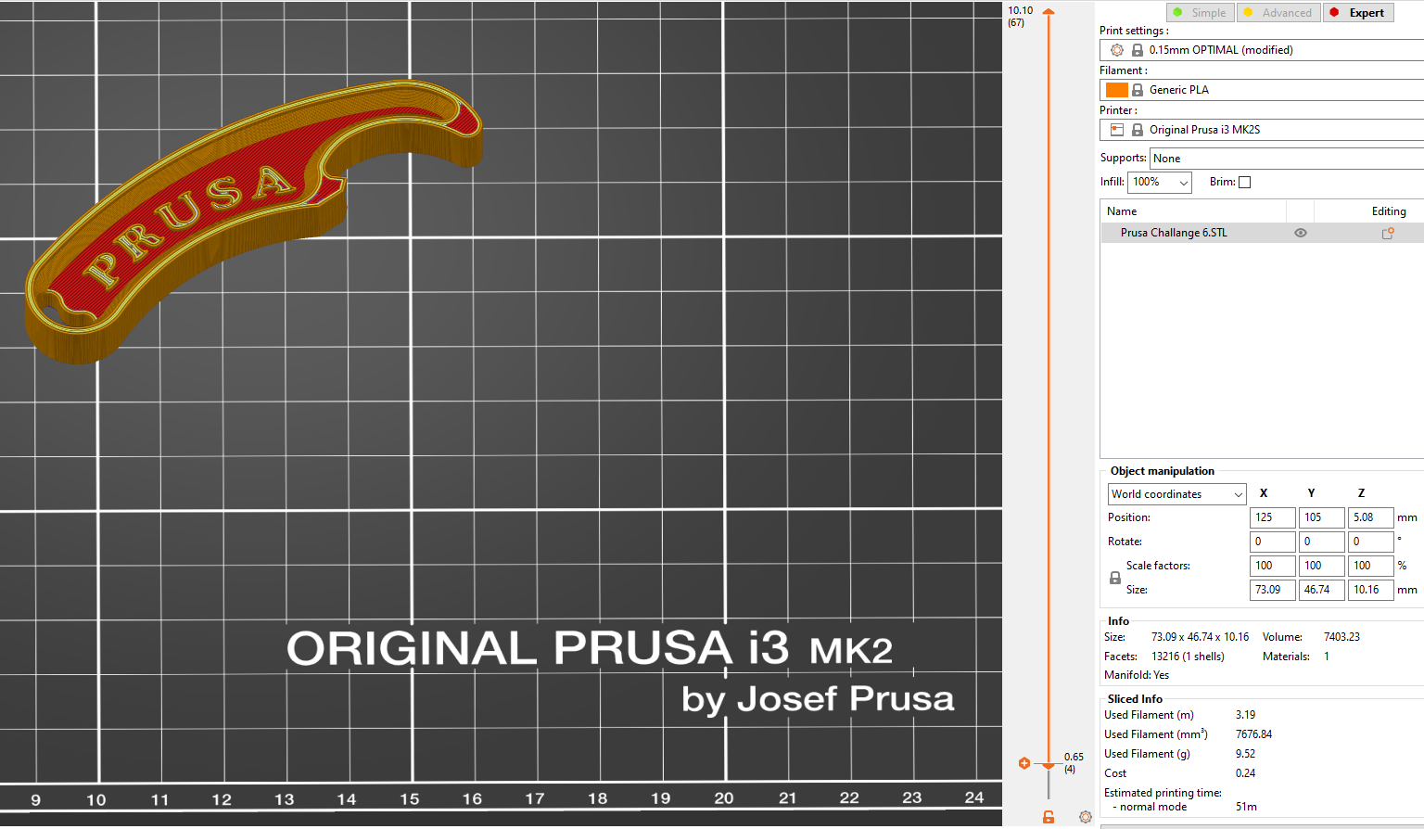Viewport: 1424px width, 829px height.
Task: Enable the Brim checkbox
Action: point(1244,183)
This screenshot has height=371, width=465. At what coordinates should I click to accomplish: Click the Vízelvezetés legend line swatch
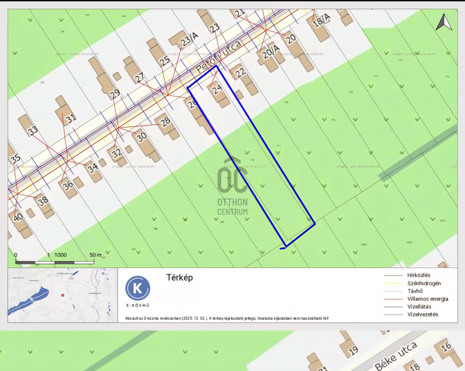(x=393, y=315)
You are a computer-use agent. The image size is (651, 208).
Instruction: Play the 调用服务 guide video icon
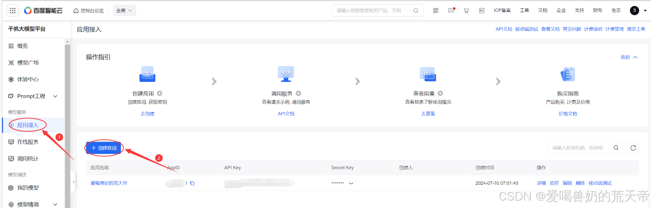coord(299,94)
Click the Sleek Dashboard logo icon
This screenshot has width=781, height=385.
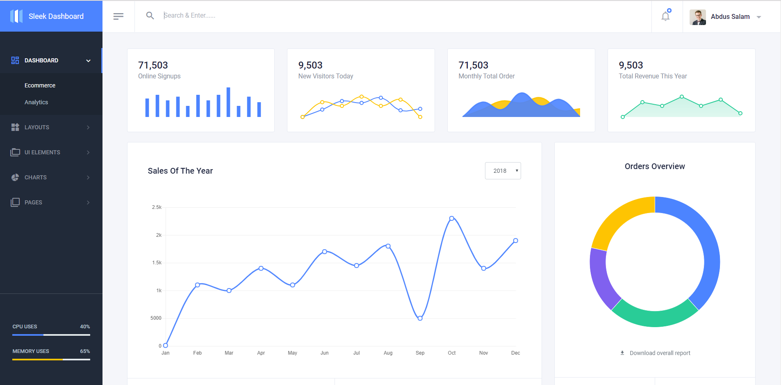pyautogui.click(x=16, y=16)
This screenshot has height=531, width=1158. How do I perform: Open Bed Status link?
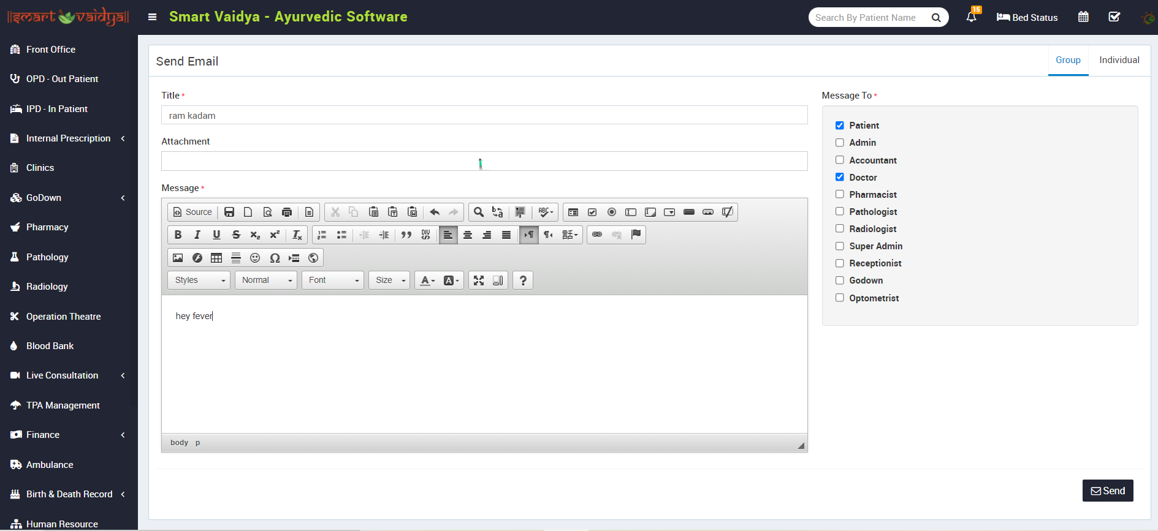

○ ○ ○

TO DO:
Please copy exactly, and only, the lines from the one that contains "This screenshot has width=781, height=385." through the last line of the data above, omitting all pictures.

TASK OUTPUT:
This screenshot has width=781, height=385.
pyautogui.click(x=16, y=16)
This screenshot has height=531, width=1158. How do I perform: Open Bed Status link?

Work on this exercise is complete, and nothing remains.